SINGAPORE: Iron ore futures firmed on Monday as China registered destocking from relatively high portside inventory levels, indicating steady demand for the feedstock, with stable hot metal output and rebounding oil supporting prices.
The most-traded September iron ore contract on China’s Dalian Commodity Exchange (DCE) traded 0.58percent higher at 782 yuan (USD114.66) a metric ton, as of 0325 GMT.
The benchmark May iron ore on the Singapore Exchange was 0.38percent higher at USD106.2 a ton. Iron ore inventory at major Chinese ports declined by 0.65percent, data from consultancy Steelhome showed, but portside iron ore stocks are still above seasonal norms, according to a note from DBX Commodities.
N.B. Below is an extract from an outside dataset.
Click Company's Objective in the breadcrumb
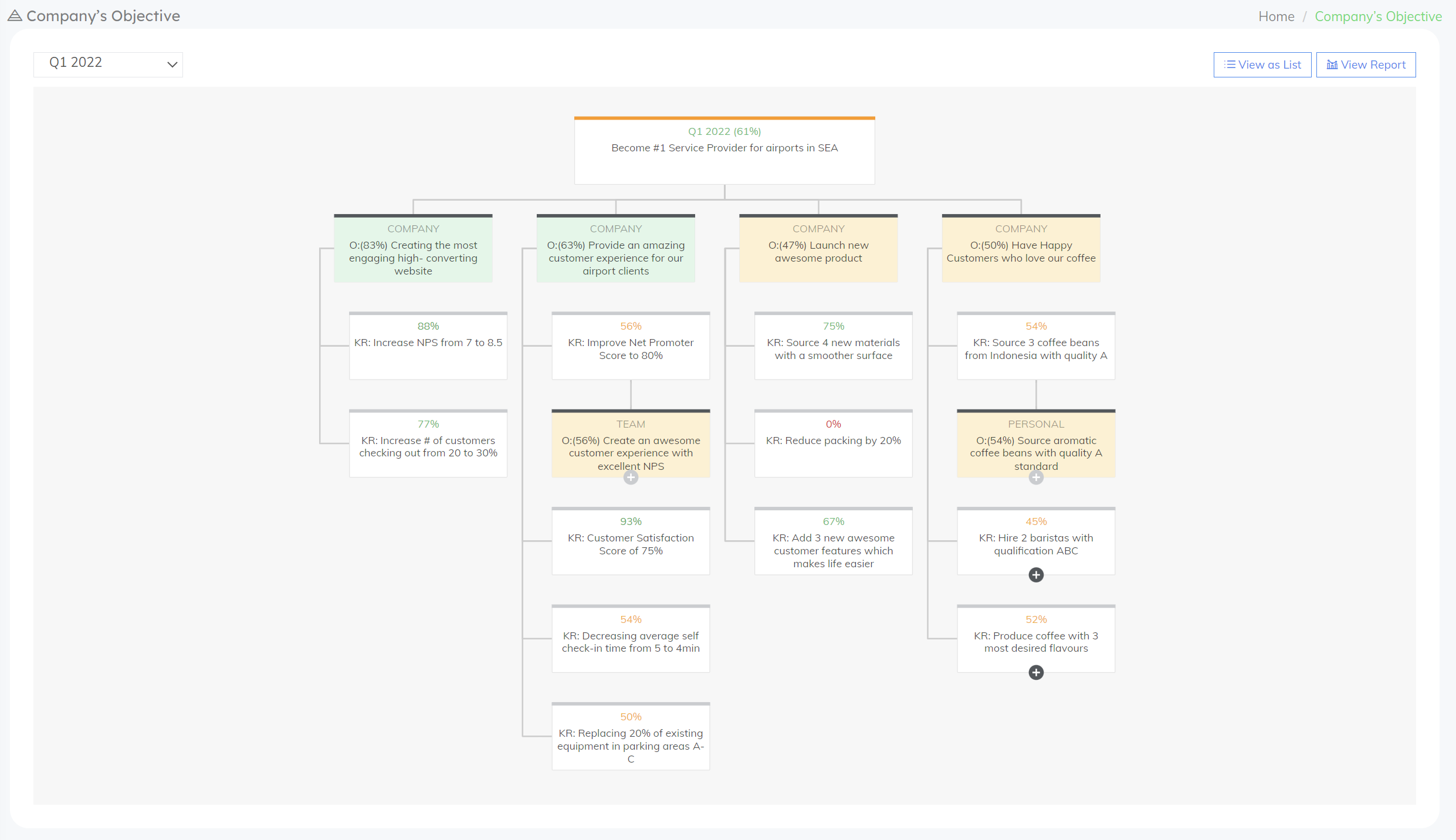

The average daily hot metal output of 247 steel mills was 2.395 million tons, up 0.12 million tons from the previous week, data from consultancy Mysteel showed.
In addition, both blast furnace operating and capacity utilization rates edged up week-on-week, Mysteel data showed. Inventory destocking, coupled with end-use steel demand having room to grow along with moderate steel mill profits indicate cost support for iron ore, according to a note by Shanghai Metals Markets.
Oil prices rebounded on Monday, after tumbling on Friday on news the Strait of Hormuz is closed again after both the US and Iran said the other party had violated their ceasefire deal by attacking ships over the weekend.
Firm oil prices have kept freight costs high, and supported iron ore prices in tandem. Other steelmaking ingredients on the DCE jumped, with coking coal and coke up 2.89percent and 2.24percent, respectively, rising in tandem with energy costs.
Steel benchmarks on the Shanghai Futures Exchange mostly advanced. Rebar gained 0.83percent, hot-rolled coil lifted 0.81percent, wire rod added 0.15percent, while stainless steel lost 0.23percent.